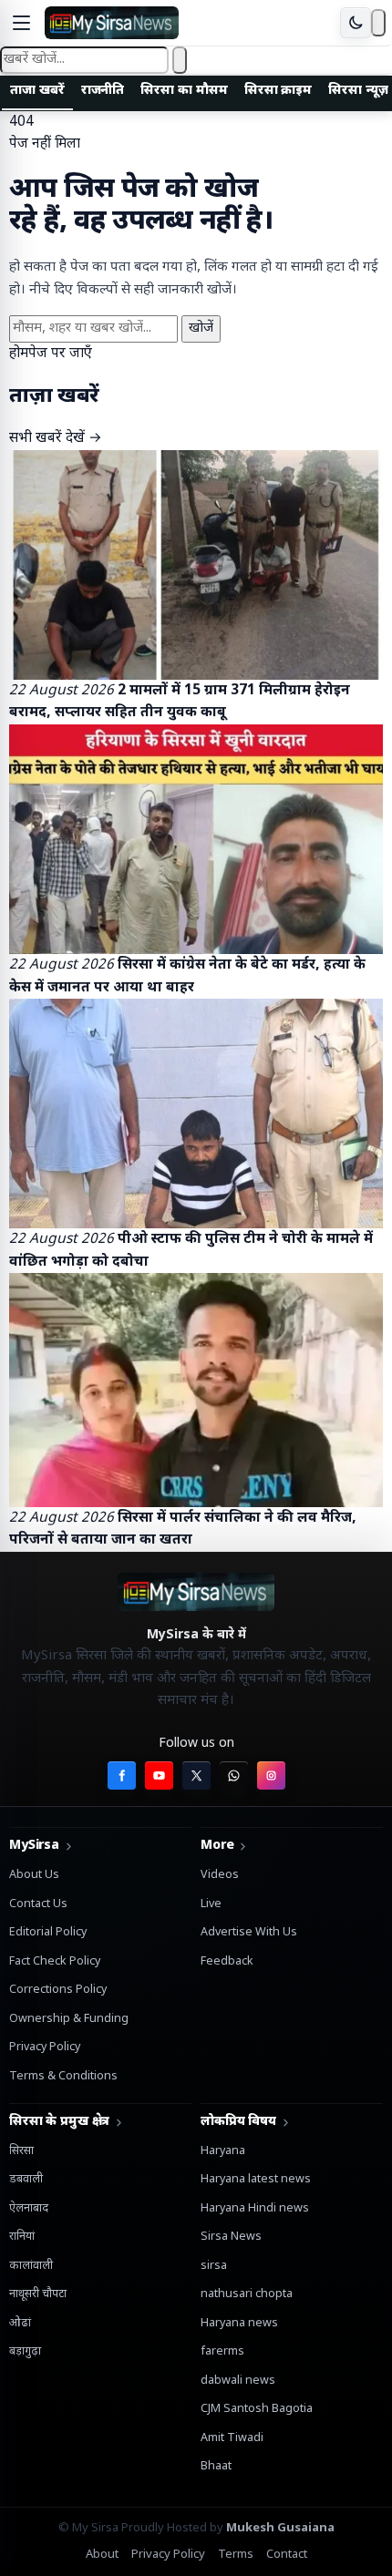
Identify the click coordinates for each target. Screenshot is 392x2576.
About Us (34, 1875)
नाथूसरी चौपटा (38, 2294)
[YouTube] (159, 1775)
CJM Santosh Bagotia (257, 2409)
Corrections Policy (58, 1990)
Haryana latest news (256, 2179)
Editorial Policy (48, 1932)
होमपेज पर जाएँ (50, 353)
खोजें (201, 328)
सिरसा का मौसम (183, 90)
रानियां (22, 2237)
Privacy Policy (44, 2047)
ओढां (20, 2323)
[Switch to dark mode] (355, 22)
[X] (196, 1775)
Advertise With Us (249, 1932)
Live (211, 1904)
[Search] (378, 22)
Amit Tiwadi (232, 2438)
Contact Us (38, 1904)
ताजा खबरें (37, 90)
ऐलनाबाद (28, 2208)
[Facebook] (122, 1775)
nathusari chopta (247, 2294)
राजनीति (103, 90)
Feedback (227, 1962)
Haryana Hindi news (255, 2208)
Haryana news (239, 2323)
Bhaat (216, 2466)
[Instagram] (271, 1775)
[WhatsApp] (234, 1775)
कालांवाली (31, 2266)
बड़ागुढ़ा (25, 2352)
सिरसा (21, 2151)
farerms (222, 2352)
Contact (286, 2554)
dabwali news (238, 2381)
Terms (235, 2554)
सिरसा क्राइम (278, 90)
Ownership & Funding (69, 2019)
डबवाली (26, 2179)
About (102, 2554)
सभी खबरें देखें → (55, 438)
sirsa (214, 2266)
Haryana (223, 2151)
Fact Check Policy (54, 1962)
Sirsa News (231, 2237)
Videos (220, 1875)
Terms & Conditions (63, 2076)
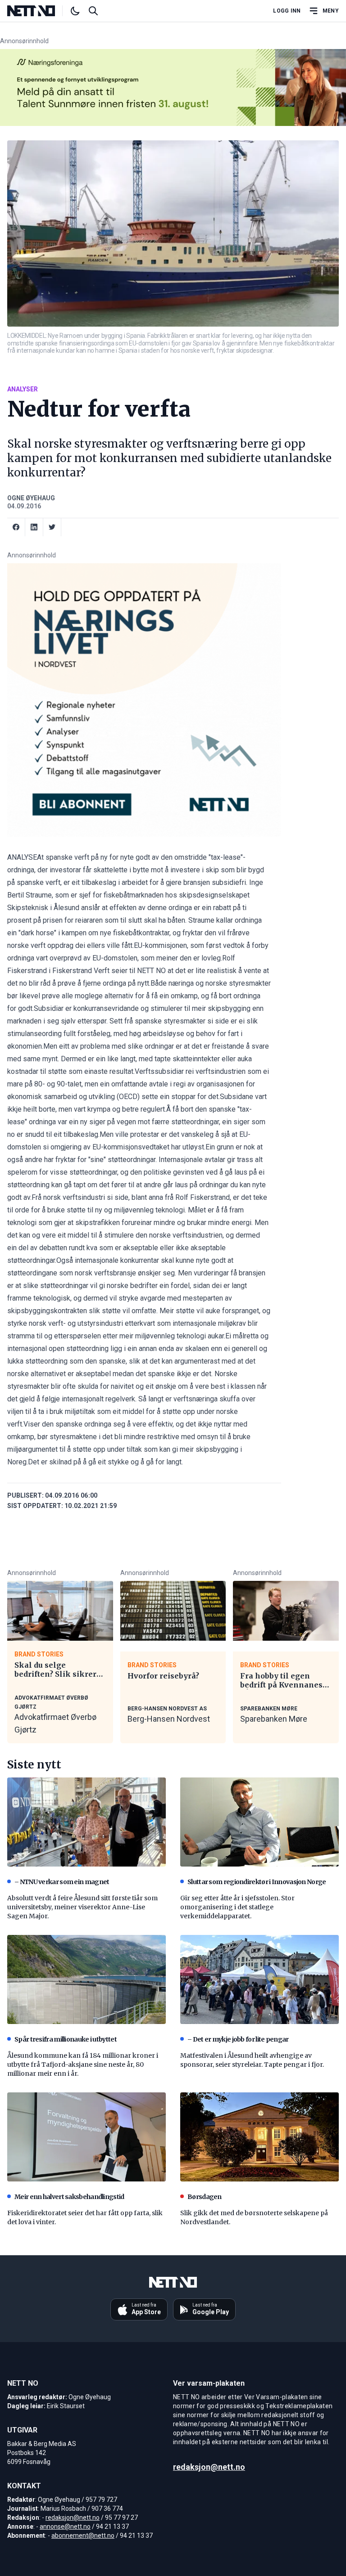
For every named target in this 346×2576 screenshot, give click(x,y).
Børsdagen (204, 2197)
_ _ _ _ _
Every line of the listing that holds "target" is to be counted; give only the resulting number.

2